I never knew that LJ had a 'high' mood. I'm intrigued! Oh hey, by the way there's a secret somewhere in this post. See if you can find it.
I don't know what it is, but I think I'm too much of an idealist. Everything seems so damn tempting. I have plans to learn to scuba dive this summer if all goes well, and earlier today I was talking to someone about how much a sail boat costs and the monthly cost of slip fees. He said he knew of one for 3,000 and then a slip is 300/month. I heard that Ventura is 600/month, but that's still not too bad I'd say. Maybe. But now I have grand images of doing this. It's very tempting. Live on a boat during the school year, I'd do research most of the day. Sail on the weekends down to Monterey, go diving. Maybe sail out to the ocean where all around me is horizon to study. Being surrounded by nothing but potentiality. It seems like bliss to me. I think, if possible, I'm going to live in a boat during graduate school. I can't think of any other way I'd like to do it. During breaks or something I'd go sailing. Swing by Texas for a bit, maybe Florida. I'm insane. I know.
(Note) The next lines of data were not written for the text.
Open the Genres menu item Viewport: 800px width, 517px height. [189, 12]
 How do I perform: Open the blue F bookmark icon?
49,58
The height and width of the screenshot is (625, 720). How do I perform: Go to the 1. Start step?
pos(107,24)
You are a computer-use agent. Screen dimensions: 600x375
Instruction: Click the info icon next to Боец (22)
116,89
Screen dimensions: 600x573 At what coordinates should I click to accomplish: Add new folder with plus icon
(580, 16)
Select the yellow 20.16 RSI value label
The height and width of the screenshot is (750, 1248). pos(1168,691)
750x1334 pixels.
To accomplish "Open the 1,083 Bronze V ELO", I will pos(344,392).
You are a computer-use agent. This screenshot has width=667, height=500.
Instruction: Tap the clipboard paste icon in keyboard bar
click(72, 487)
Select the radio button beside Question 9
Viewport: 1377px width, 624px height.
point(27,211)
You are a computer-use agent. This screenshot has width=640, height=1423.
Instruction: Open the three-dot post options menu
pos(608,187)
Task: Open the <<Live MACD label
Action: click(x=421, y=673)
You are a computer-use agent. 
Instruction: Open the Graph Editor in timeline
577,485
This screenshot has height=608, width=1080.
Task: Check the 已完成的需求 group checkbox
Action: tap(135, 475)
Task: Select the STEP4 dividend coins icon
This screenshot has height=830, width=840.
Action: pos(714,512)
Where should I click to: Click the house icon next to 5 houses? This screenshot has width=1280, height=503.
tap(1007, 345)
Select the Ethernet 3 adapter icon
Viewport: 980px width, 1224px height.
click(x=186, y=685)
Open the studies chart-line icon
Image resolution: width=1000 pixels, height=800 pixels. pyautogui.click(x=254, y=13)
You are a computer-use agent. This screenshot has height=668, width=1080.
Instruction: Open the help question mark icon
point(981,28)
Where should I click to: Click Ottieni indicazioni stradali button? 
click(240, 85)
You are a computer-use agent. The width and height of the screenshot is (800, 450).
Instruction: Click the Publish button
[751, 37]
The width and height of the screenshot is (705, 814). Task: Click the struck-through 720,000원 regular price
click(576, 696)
Another thing I'd really like to do is find a lab that is willing to let me do the research I want. Find out what is necessary for two cells to work together and cooperate. See if I can test the requirements for endosymbiosis. Find some way of efficiently testing the theories. I know they would have to rely on chance mutations and DNA fragmentation or something. I don't know how I would do it, but I want to. I could get lost in a lab for hours doing research and looking for things like that. Just theorizing ways that it could be done, and seeing if it is feasible. I'm loving the lab I'm working in now, despite having made some very embarrassing mistakes. I just want to get out of that awkward nervous phase I have whenever I start something new. OH WELL. All in due time.